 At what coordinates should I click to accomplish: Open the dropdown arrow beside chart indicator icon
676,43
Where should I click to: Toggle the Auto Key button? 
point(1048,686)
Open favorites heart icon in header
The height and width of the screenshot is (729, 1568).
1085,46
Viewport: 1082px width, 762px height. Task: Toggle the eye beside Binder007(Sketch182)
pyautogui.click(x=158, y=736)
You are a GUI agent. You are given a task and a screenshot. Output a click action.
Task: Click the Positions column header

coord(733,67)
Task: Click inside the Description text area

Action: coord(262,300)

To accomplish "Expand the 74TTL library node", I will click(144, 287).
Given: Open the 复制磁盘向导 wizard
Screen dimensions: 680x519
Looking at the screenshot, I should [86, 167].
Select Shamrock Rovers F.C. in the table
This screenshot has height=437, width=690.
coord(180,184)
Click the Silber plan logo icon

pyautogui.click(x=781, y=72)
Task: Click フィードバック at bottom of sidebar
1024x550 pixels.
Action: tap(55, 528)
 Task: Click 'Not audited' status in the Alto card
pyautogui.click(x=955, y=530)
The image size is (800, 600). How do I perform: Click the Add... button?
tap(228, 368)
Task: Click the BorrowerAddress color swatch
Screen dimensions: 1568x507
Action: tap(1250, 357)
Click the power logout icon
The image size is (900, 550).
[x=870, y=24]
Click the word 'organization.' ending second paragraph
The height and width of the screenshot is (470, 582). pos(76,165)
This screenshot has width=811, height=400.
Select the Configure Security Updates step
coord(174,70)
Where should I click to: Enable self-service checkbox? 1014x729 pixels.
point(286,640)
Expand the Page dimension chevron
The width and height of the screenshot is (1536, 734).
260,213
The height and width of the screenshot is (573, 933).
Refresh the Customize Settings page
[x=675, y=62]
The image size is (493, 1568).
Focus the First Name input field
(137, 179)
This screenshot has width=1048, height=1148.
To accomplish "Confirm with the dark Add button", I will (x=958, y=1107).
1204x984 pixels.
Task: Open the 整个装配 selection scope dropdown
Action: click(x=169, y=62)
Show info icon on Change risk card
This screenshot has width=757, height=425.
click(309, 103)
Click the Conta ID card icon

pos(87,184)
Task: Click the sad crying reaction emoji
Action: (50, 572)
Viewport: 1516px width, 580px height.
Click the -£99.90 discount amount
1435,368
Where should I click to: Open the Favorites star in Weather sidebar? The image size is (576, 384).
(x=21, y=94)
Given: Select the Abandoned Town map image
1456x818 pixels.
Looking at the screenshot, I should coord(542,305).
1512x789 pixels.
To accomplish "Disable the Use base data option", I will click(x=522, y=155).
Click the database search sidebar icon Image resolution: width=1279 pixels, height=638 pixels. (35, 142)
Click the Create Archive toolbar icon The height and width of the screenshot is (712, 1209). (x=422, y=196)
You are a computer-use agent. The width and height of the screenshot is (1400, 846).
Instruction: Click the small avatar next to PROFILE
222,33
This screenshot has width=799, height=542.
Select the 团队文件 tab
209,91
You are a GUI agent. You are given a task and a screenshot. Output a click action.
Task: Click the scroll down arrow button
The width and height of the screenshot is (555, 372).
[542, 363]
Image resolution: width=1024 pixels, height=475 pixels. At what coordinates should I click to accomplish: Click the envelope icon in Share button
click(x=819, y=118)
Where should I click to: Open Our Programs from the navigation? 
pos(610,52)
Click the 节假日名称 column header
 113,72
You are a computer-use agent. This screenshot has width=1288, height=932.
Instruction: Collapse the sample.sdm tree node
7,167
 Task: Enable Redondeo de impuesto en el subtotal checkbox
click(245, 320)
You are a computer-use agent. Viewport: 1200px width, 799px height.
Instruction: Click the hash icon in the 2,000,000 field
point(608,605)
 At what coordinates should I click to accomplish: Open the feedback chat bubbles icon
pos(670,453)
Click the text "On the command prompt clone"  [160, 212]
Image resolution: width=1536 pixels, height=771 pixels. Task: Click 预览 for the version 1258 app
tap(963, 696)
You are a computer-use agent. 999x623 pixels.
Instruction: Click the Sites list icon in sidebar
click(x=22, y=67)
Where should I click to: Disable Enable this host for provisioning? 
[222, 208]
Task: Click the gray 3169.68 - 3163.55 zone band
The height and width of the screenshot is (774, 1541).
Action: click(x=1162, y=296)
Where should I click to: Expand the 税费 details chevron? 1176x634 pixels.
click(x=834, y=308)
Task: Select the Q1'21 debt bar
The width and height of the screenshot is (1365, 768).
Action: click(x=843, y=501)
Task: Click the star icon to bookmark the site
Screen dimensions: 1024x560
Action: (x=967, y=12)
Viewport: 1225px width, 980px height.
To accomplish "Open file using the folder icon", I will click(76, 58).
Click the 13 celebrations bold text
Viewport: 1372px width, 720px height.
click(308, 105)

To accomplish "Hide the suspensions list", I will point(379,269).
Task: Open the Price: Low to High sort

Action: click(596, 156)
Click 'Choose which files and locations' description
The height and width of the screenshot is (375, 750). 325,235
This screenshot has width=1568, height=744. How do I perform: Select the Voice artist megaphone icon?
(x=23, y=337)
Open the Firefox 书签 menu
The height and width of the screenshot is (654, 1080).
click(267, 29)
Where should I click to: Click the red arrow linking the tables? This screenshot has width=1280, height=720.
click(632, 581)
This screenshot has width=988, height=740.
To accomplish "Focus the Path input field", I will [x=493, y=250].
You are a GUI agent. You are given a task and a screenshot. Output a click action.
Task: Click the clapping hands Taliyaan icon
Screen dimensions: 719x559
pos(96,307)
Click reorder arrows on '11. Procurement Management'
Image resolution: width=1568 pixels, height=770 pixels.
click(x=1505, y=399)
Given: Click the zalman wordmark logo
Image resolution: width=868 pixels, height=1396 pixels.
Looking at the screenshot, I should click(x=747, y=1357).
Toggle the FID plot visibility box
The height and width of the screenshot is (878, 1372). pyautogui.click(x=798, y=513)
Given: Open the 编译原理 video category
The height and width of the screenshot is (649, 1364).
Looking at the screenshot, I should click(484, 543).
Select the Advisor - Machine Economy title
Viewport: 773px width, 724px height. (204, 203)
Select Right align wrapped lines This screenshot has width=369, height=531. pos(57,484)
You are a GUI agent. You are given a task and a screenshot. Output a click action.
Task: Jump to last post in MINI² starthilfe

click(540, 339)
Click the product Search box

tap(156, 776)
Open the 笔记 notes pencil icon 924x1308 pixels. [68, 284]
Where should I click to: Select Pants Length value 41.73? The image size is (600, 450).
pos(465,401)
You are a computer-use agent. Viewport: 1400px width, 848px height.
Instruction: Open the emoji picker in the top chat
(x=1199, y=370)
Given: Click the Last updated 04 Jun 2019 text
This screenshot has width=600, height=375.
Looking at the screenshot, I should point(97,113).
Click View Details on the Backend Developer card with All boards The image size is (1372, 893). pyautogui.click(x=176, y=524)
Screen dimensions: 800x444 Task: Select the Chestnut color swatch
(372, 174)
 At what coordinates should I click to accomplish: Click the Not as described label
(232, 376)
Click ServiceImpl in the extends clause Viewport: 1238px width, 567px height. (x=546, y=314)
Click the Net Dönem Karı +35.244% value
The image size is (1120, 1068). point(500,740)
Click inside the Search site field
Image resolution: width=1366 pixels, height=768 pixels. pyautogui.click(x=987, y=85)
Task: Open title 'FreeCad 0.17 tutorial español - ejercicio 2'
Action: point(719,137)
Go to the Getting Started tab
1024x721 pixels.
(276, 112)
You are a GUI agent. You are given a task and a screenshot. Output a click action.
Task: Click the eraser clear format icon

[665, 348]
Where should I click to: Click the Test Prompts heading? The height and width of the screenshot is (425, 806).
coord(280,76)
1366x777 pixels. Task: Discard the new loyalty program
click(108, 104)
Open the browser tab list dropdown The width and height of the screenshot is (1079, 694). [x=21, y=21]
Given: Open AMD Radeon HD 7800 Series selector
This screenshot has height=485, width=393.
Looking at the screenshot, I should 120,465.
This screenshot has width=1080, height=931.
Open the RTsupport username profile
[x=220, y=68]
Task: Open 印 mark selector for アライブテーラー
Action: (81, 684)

· · · · ·

• Exercise objective: Only the lines from the one with "This screenshot has width=1080, height=931." through the final line above belong in the answer, each reproduced word for word.

• Answer space:
This screenshot has width=1080, height=931.
Open the RTsupport username profile
[x=220, y=68]
Task: Open 印 mark selector for アライブテーラー
Action: (81, 684)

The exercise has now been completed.